→ **What is being asked**
Pick up the article on using customer testimonials in advertising after its last sentence and continue it in the same style.

-- Text segment start --

How to Use Customer Testimonials in Advertising
Word of mouth can be a powerful marketing tool; after all, how many brands do you use in your daily life at the recommendation of a friend or family member? Customer testimonials make it possible for you to harness that power in your printed media.
Using the words of others helps to familiarize your audience with your brand, which makes them feel more comfortable crossing the threshold and making the commitment to your brand. However, you can’t just throw any testimonial examples onto your printed media and expect them to have an impact. You have to know how to obtain the best testimonials as well as how to use them to your advantage.
How to gather great testimonials from customers
Never fabricate them
The number one rule for how to get testimonials is this: never make them up. You might think that you can accurately reproduce a client’s voice, but your fake testimonials will never sound as real or authentic as a genuine one. Worst of all, you’ll do irreparable damage to the integrity of your brand if you’re found out.
Ask for customer feedback
When clients have a positive experience with a brand, they’re usually willing to provide feedback, which is much easier to get than a testimonial. Not only will customer feedback give you a better understanding of how your brand is being perceived–it can always be turned into an effective testimonial later on.

-- Text segment end --
-- Collected material start --

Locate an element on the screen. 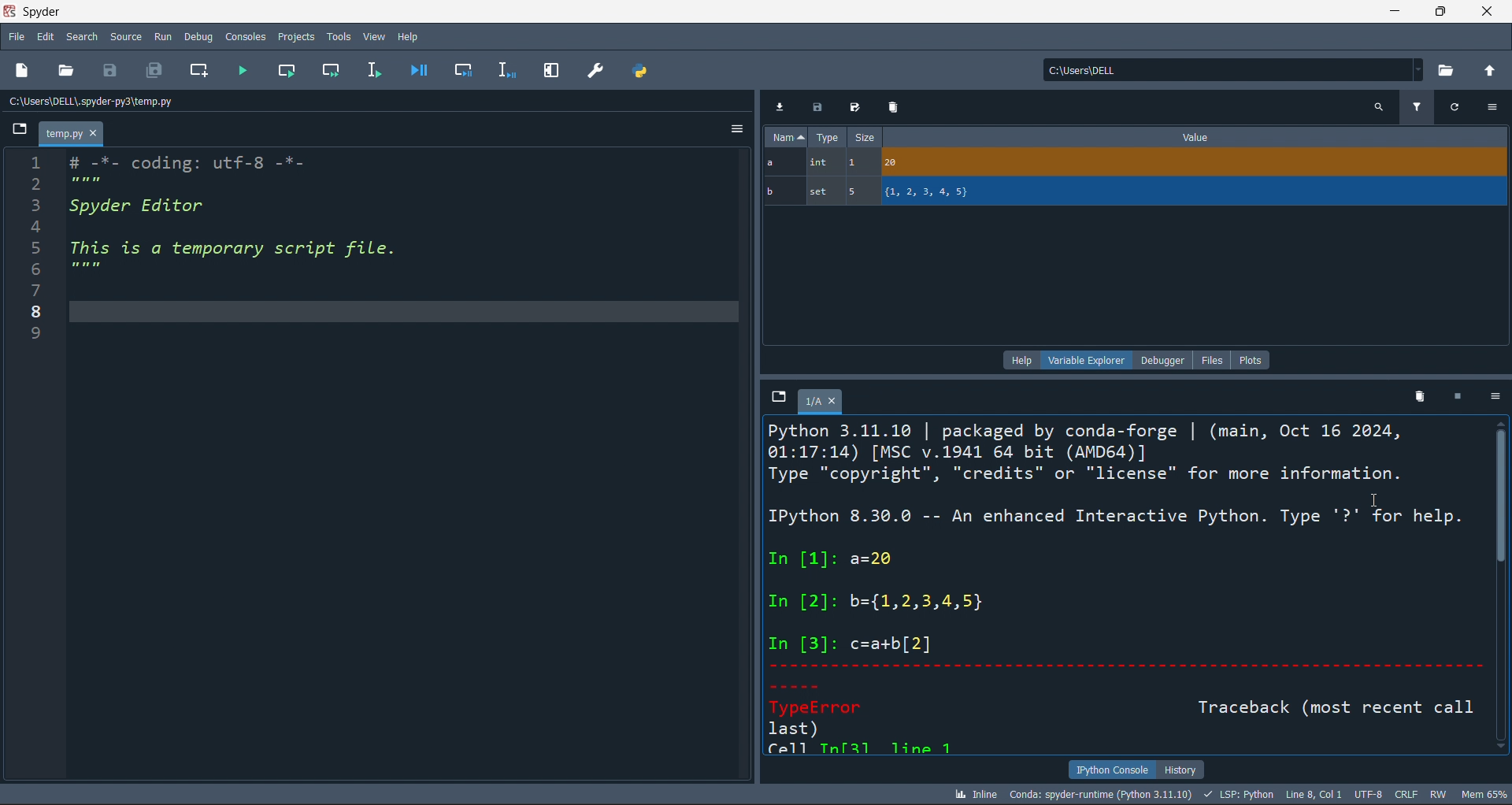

-- Collected material end --

→ **Result for this task**
When put on the spot, many people will not give their honest feelings and will instead write what they think you want them to write. Asking for feedback instead of a testimonial ensures that the end result will be more organic and natural-sounding.
Always ask permission
Just because a customer said some nice things about your brand doesn’t mean you automatically have the right to reproduce it in your printed media. Always ask if you can use a statement as a testimonial and have the speaker sign a statement giving you permission to use what they said in your advertising.
Never post a testimonial without asking permission. Not only could it lead to legal issues, you’ll also damage your brand’s reputation. You should also never attribute words to a customer if they’re not what the person actually said. Request the speaker’s approval of the final draft before it’s printed just in case you had to make any small edits for clarity.
Ask people who reflect your target audience
The people you use in your testimonials should reflect the target audience you want to reach with your printed materials. For example, if your product is intended for mothers, you’d want to use testimonials from other mothers.
Testimonials work best when the audience can relate to the person giving them as closely as possible. This may mean being more specific; for example, first time mothers are a much different audience than mothers of teenagers.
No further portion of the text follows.